Reproduce the records below word for word, starting at the line that contains "You are a computer-use agent. Viewport: 517px" and ending with the final line of the records, both included.

Word and element pointing records
--*--

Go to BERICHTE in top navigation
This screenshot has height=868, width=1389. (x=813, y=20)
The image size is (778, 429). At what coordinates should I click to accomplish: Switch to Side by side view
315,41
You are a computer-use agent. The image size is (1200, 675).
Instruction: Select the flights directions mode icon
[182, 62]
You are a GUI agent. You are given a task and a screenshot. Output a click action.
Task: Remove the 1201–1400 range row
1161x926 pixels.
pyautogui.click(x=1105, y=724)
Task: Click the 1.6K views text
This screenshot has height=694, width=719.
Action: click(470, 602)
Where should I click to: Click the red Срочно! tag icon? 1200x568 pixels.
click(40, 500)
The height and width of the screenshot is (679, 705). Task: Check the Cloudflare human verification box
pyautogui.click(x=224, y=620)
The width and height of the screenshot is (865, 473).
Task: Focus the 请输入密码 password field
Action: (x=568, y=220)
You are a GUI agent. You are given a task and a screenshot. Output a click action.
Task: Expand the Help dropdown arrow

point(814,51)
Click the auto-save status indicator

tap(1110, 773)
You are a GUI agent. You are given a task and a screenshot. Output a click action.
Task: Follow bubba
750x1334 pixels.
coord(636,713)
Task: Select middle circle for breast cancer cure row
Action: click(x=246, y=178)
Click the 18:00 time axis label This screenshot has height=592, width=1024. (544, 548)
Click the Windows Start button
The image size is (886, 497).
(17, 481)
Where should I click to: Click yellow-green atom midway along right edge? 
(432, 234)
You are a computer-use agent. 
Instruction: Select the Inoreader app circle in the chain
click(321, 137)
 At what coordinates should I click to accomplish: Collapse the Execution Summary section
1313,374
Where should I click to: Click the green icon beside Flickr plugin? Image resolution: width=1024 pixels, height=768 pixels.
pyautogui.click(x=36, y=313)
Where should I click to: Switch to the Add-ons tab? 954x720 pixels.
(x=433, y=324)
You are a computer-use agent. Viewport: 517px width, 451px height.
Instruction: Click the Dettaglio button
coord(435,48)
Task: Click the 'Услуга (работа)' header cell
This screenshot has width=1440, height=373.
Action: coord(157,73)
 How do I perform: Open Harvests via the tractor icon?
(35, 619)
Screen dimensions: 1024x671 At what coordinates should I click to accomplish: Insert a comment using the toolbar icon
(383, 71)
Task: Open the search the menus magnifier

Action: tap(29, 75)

--*--

Reply to the exercise -
You are a computer-use agent. Viewport: 517px width, 451px height.
Instruction: Click the Dettaglio button
coord(435,48)
Task: Click the 'Услуга (работа)' header cell
This screenshot has width=1440, height=373.
Action: coord(157,73)
 How do I perform: Open Harvests via the tractor icon?
(35, 619)
Screen dimensions: 1024x671 At what coordinates should I click to accomplish: Insert a comment using the toolbar icon
(383, 71)
Task: Open the search the menus magnifier

Action: tap(29, 75)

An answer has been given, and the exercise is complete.